● **Problem to solve**
Can you continue the Weekend Quiz answers on sectoral balances below, starting right after the last sentence shown?

● **Passage shown**
□ □ □

The Weekend Quiz – June 27-28, 2020 – answers and discussion

Here are the answers with discussion for this Weekend’s Quiz. The information provided should help you work out why you missed a question or three! If you haven’t already done the Quiz from yesterday then have a go at it before you read the answers. I hope this helps you develop an understanding of Modern Monetary Theory (MMT) and its application to macroeconomic thinking. Comments as usual welcome, especially if I have made an error.

Question 1:

National accounting shows us that a government surplus equals a non-government deficit. If fiscal austerity does generate fiscal surpluses it does so by swapping public for private debt.

The answer is False.

The point is that the non-government sector is not equivalent to the private domestic sector in the sectoral balance framework. We have to include the impact of the external sector.

So this is a question about the sectoral balances – the government fiscal balance, the external balance and the private domestic balance – that have to always add to zero because they are derived as an accounting identity from the national accounts. The balances reflect the underlying economic behaviour in each sector which is interdependent – given this is a macroeconomic system we are considering.

To refresh your memory the sectoral balances are derived as follows. The basic income-expenditure model in macroeconomics can be viewed in (at least) two ways: (a) from the perspective of the sources of spending; and (b) from the perspective of the uses of the income produced. Bringing these two perspectives (of the same thing) together generates the sectoral balances.

From the sources perspective we write:

GDP = C + I + G + (X – M)

which says that total national income (GDP) is the sum of total final consumption spending (C), total private investment (I), total government spending (G) and net exports (X – M).

Expression (1) tells us that total income in the economy per period will be exactly equal to total spending from all sources of expenditure.

We also have to acknowledge that financial balances of the sectors are impacted by net government taxes (T) which includes all taxes and transfer and interest payments (the latter are not counted independently in the expenditure Expression (1)).

Further, as noted above the trade account is only one aspect of the financial flows between the domestic economy and the external sector. we have to include net external income flows (FNI).

□ □ □

● **Information supplied**
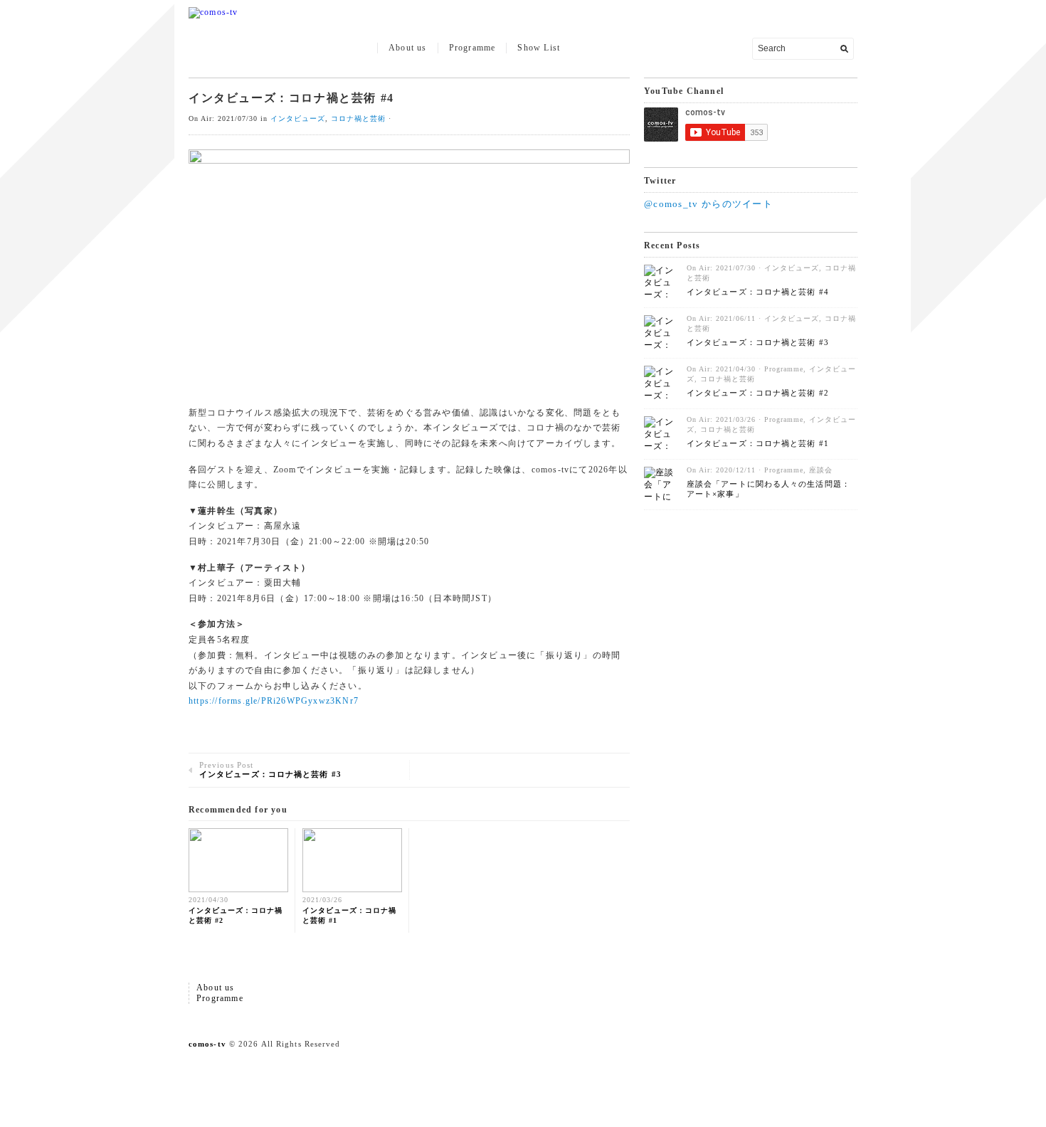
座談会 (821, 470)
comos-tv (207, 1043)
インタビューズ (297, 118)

□ □ □

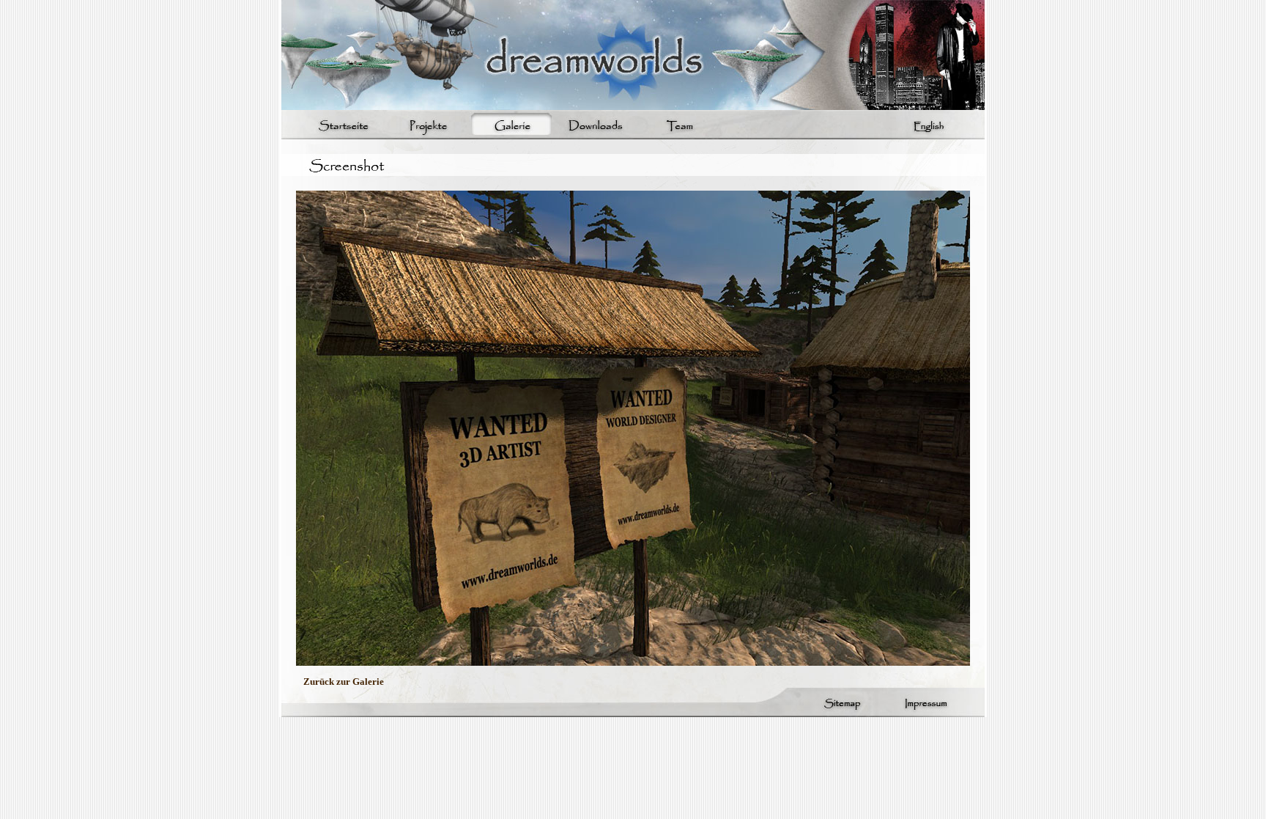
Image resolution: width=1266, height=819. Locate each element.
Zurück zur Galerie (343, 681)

□ □ □

● **The result**
Adding in the net external income flows (FNI) to Expression (2) for GDP we get the familiar gross national product or gross national income measure (GNP):

(2) GNP = C + I + G + (X – M) + FNI

To render this approach into the sectoral balances form, we subtract total taxes and transfers (T) from both sides of Expression (3) to get:

(3) GNP – T = C + I + G + (X – M) + FNI – T

Now we can collect the terms by arranging them according to the three sectoral balances:

(4) (GNP – C – T) – I = (G – T) + (X – M + FNI)

The the terms in Expression (4) are relatively easy to understand now.

The term (GNP – C – T) represents total income less the amount consumed less the amount paid to government in taxes (taking into account transfers coming the other way). In other words, it represents private domestic saving.

The left-hand side of Equation (4), (GNP – C – T) – I, thus is the overall saving of the private domestic sector, which is distinct from total household saving denoted by the term (GNP – C – T).

In other words, the left-hand side of Equation (4) is the private domestic financial balance and if it is positive then the sector is spending less than its total income and if it is negative the sector is spending more than it total income.

The term (G – T) is the government financial balance and is in deficit if government spending (G) is greater than government tax revenue minus transfers (T), and in surplus if the balance is negative.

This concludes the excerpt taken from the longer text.